Edmond O'Flaherty (Eamonn Laidir Ó Flaithbertaigh, died 1749) was an Irish Jacobite.

==Biography==
Ned Flahert was the grandson of Edmond mac Morogha na Maor and Morogh na Mart Ó Flaithbertaigh, sons of Morogh na Maor Ó Flaithbertaigh, (died 1627, who was the last substantial chief of the O'Flaherty clan. Both brothers fought in the Irish Confederate Wars.

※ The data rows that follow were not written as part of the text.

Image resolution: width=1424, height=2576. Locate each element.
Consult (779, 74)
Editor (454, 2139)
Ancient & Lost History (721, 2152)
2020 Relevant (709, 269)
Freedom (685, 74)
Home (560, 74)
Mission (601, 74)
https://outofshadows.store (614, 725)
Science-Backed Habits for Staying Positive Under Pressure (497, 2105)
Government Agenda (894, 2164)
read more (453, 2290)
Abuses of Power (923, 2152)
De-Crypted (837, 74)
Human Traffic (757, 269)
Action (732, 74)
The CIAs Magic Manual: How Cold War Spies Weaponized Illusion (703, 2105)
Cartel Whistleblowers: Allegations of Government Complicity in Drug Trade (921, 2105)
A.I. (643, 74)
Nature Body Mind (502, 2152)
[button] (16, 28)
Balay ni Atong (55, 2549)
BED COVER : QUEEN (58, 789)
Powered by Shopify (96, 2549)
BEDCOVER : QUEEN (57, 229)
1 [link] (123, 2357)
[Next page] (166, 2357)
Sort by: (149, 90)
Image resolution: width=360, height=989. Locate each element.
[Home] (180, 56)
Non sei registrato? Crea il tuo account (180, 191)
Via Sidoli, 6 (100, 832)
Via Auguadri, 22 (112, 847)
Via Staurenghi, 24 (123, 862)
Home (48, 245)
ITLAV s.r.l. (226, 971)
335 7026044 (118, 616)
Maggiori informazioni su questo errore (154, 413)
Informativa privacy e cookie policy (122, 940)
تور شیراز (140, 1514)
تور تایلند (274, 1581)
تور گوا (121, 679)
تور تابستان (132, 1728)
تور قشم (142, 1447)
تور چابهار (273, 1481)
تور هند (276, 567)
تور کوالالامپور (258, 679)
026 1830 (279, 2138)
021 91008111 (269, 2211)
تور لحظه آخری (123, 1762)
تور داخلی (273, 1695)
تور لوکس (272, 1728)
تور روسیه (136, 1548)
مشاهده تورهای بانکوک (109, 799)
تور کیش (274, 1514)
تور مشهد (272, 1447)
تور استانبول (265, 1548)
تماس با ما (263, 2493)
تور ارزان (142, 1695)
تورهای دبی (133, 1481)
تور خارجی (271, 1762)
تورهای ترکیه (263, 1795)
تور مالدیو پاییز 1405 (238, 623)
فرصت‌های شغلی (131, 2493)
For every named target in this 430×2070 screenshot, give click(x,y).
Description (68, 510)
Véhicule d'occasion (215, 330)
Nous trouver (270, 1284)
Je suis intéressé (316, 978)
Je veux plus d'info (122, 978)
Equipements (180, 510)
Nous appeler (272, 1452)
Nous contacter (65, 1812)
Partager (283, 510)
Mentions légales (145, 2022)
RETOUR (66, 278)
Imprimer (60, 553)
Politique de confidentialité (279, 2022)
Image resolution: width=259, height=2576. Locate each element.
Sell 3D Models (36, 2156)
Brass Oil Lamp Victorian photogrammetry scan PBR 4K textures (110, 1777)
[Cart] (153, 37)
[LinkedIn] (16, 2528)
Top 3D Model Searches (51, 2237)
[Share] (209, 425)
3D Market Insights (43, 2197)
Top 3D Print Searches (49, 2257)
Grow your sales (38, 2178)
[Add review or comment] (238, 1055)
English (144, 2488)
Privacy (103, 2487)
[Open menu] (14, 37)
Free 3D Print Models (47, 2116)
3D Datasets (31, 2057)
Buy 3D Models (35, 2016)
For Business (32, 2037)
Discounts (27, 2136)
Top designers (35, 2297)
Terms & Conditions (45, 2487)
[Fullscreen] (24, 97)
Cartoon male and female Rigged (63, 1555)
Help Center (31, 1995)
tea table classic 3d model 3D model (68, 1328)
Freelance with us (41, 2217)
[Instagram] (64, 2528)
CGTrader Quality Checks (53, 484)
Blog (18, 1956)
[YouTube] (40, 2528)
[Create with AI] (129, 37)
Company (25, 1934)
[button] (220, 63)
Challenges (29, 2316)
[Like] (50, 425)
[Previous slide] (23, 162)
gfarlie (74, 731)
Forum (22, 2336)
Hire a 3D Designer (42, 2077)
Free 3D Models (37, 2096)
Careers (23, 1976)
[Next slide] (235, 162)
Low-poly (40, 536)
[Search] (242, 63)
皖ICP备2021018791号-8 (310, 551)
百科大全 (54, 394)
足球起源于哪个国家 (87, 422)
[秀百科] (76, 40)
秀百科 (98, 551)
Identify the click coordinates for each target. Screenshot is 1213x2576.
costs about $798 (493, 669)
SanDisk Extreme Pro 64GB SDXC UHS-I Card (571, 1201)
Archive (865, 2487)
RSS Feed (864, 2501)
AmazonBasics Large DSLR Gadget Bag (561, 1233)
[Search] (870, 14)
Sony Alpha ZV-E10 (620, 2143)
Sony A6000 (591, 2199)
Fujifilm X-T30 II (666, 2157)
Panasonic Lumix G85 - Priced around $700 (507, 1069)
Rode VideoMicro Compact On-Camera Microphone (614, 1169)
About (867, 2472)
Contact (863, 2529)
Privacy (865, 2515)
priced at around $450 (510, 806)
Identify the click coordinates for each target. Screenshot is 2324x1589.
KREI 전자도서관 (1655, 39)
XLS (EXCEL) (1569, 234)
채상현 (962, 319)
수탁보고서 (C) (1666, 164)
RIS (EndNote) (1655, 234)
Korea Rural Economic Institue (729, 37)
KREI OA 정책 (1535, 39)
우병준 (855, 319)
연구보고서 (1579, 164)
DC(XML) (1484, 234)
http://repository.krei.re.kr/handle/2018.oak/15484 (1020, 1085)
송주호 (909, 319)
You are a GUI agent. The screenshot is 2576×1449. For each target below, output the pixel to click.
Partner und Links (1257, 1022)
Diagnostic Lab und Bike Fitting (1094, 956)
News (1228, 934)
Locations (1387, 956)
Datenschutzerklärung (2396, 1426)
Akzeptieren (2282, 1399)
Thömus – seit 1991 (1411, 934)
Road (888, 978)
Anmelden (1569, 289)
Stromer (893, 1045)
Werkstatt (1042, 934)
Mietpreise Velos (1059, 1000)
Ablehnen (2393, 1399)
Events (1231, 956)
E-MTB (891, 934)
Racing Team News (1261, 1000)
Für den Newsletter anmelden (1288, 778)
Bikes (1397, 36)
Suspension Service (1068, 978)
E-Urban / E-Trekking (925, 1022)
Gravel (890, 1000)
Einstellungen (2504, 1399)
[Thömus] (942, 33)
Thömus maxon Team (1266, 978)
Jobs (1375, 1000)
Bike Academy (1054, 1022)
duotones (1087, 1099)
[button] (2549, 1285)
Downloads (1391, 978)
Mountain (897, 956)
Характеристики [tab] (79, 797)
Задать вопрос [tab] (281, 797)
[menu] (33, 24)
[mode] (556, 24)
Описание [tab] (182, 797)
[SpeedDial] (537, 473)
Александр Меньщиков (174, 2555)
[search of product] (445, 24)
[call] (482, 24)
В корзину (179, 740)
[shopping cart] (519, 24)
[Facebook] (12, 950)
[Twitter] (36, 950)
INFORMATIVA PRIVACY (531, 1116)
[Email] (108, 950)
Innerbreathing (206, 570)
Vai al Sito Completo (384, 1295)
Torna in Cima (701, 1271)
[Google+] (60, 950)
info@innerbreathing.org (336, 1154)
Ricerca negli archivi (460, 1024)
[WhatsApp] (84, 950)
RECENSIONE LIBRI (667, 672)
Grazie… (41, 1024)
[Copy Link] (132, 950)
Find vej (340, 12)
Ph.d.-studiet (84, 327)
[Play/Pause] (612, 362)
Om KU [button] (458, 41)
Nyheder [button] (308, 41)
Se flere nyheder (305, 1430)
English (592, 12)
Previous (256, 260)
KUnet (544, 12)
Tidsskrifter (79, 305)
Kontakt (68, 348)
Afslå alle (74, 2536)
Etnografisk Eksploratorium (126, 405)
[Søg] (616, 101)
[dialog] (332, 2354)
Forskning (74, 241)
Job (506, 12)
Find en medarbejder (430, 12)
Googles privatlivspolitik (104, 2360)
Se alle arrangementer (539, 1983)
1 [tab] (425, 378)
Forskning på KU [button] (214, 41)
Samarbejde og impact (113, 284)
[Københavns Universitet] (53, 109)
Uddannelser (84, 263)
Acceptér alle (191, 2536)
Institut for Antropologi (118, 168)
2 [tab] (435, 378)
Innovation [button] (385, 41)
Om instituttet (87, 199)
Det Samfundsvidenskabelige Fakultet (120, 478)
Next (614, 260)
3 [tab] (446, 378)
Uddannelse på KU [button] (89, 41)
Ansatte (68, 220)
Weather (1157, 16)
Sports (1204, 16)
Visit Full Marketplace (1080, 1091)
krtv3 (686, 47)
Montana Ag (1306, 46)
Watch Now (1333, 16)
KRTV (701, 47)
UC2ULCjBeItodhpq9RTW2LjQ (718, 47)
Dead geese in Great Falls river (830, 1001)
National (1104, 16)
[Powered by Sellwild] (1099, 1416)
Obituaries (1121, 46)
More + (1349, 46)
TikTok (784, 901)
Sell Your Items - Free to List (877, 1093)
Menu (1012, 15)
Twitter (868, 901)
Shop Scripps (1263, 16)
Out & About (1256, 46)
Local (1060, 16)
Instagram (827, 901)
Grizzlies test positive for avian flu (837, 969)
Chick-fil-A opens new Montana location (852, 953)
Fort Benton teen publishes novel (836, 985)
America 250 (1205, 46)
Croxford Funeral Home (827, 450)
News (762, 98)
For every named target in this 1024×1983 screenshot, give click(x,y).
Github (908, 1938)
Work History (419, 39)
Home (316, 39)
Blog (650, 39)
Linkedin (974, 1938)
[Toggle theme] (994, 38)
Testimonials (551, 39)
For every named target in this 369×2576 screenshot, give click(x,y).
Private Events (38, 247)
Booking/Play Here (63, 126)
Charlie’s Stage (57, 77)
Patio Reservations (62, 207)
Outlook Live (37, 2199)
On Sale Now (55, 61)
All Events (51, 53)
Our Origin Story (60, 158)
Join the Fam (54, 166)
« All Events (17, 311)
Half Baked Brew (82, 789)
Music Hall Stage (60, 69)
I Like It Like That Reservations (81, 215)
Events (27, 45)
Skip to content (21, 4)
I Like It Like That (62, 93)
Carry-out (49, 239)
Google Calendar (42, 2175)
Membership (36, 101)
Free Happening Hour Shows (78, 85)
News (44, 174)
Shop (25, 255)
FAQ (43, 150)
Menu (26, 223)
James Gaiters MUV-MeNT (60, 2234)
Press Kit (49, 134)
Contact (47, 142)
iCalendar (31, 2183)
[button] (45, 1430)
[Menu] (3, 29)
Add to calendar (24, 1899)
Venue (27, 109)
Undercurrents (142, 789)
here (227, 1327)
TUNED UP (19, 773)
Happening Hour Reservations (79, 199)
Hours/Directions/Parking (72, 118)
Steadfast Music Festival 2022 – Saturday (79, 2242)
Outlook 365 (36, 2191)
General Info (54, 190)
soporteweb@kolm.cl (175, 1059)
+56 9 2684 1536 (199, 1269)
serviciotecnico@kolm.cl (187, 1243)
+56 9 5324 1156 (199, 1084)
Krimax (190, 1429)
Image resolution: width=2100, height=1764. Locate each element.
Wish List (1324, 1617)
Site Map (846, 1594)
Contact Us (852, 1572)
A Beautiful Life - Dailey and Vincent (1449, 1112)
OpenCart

O'Flaherty's epithet of Laidir (strong Ned) left a strong impression in Connemara folk memory, with several anecdotes relating to his strength. In particular, he was remembered for his frequent combats with his neighbour, Captain Richard Martin. Martin had fought with the Jacobites in the war, but had managed to obtain a pardon from William III, enabling him to keep title to several estates in Connemara. The pair frequently fought each other on horseback, sword on hand, though because Eamonn Laidir had fewer retainers he was usually obliged to leave the field. He married three times - one of his wives was Julia Martyn, a cousin of Richard Martin - and had four sons.

O'Flaherty died in deeply distressed circumstances at his home in Cloonederowen, Ballinakill, in or about 1749. His body was buried in a small chapel attached to Ballinakill church from where, many years later, they were taken up and placed in a niche in the chapel wall for people to see, due to the large size of Eamonn's bones.